Chongqing - China’s Chongqing delegation to the National People’s Congress (NPC) filed a group suggestion with the country’s top legislature on March 7, calling for stronger national-level support to accelerate the implementation of rules on transferable cargo documents and advance higher-quality development of land-based trade.
The Chongqing delegation urged state-level support in three areas—legislation, policy coordination and judicial safeguards—to help the southwestern municipality explore land-trade rules and strengthen its role as a strategic hub in western China’s development and inland opening-up.
Guoyuan Port in Chongqing Liangjiang New Area. (Photo/Chongqing Lianglu Cuntan Free Trade Port Area)
Chongqing sits at the intersection of the Belt and Road Initiative and the Yangtze River Economic Belt, two major national development frameworks. The delegation said that the position gives the city an important role in China's regional development and opening-up, while also making it a suitable testing ground for new inland trade rules.
At the center of the suggestion is the United Nations Convention on Negotiable Cargo Documents, adopted at the 80th session of the UN General Assembly on Dec. 15, 2025. The delegation said the convention, for the first time at the international level, establishes a transferable cargo document regime covering multimodal and single-mode transport, granting rail and road waybills functions similar to maritime bills of lading and explicitly supporting electronic documents.
The delegation said the convention is designed to facilitate trade financing, cut inland trade costs and support digital trade. It described the treaty as the first international convention in transport rules to grow out of Chinese judicial practice and be led by China in its formulation. The convention has completed all UN approval procedures and is set to open for signature in the second half of 2026 in Accra, Ghana, and will take effect 180 days after the 10th country ratifies it.
Against this backdrop, Chongqing said national-level support is needed to translate the convention into workable domestic rules and practices. The delegation said parts of the convention still need alignment with Chinese law, while implementation will require stronger inter-agency coordination, more unified standards and clearer judicial guidance. It added that legal questions remain over whether rules traditionally applied to maritime bills of lading can extend to transferable cargo documents used in rail, road and multimodal transport.

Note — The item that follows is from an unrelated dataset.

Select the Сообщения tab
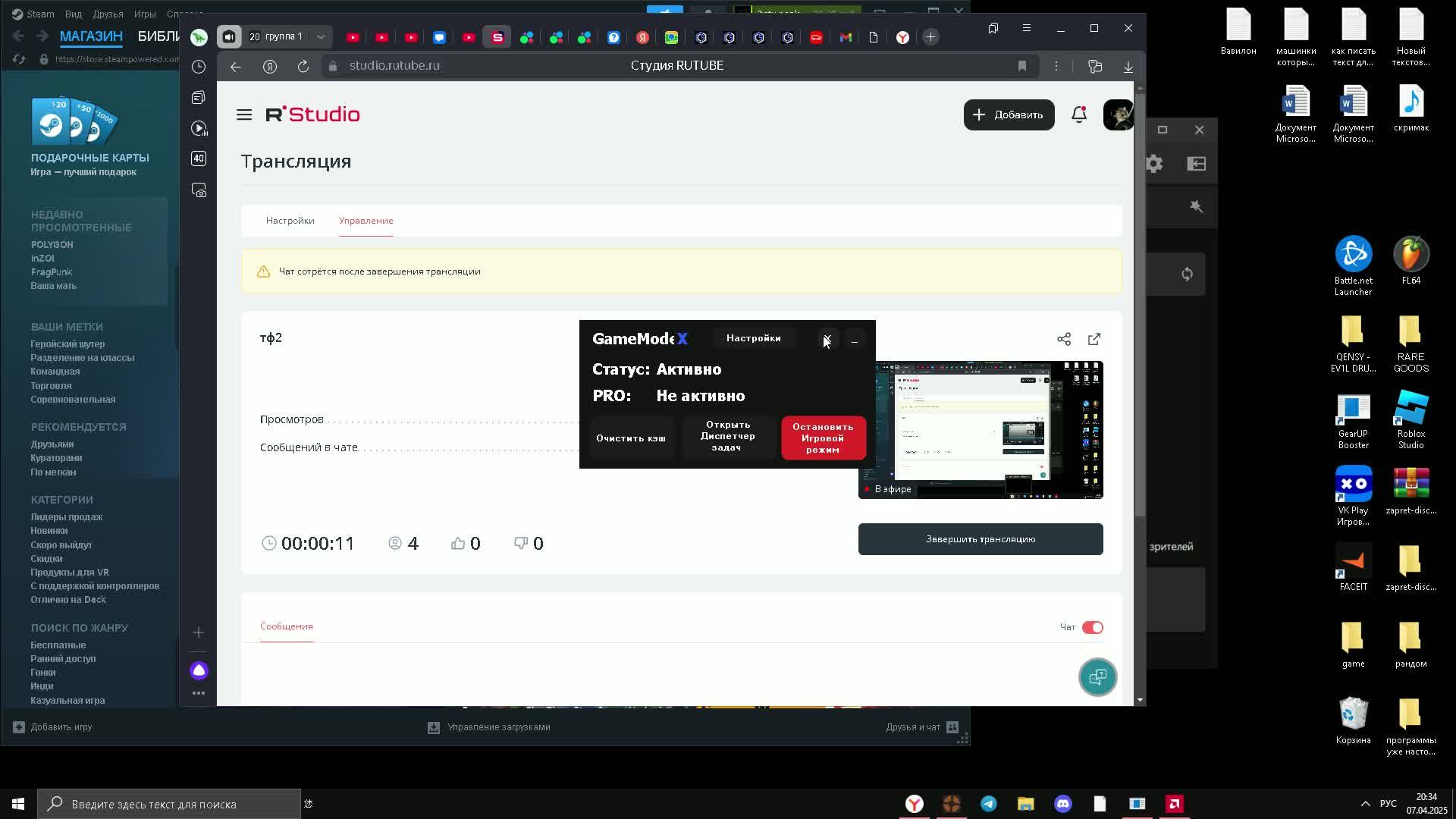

On January 27, 2026, officers from Chongqing Customs District conducted on-site supervision of the city's first export shipment transported via sea-rail intermodal transport in Chongqing. (Photo/Chongqing Customs District)
The suggestion says Chongqing has already built practical experience in this area. After the China-Europe freight train service began operating in the city in March 2011, Chongqing explored settlement using railway bills of lading under international letters of credit in automobile imports. That practice later expanded into multimodal "single-document" bills of lading, providing a practical basis for treating transport documents as documents of title in cross-border trade.
The city has also advanced institutional and judicial innovation. In June 2020, the Chongqing Free Trade Zone People's Court heard China's first property-rights dispute involving a railway bill of lading, helping shape judicial rules later reflected in the convention. By the end of 2025, Chongqing had issued more than 47,000 "single-document" bills of lading, including more than 13,000 digital bills. In January 2026, it issued 1,264 such bills, up 22.7% year on year.
To move further, the delegation called on the country's top legislature to accelerate domestic legislation after the convention is signed, while urging relevant agencies to improve policy coordination and the Supreme People's Court to issue guiding cases and judicial interpretations.
It also recommended that the People's Bank of China and the National Financial Regulatory Administration jointly study legal issues related to negotiable cargo documents in rail, road, and multimodal transport, provide institutional support for banks to recognize such documents as qualified collateral, and support financial institutions in developing trade settlement, pledge financing, and other document-based financial services.
The delegation said stronger national-level support would help turn the new rules into practical tools for higher-quality land trade and strengthen Chongqing's role as an inland gateway in China's broader opening-up.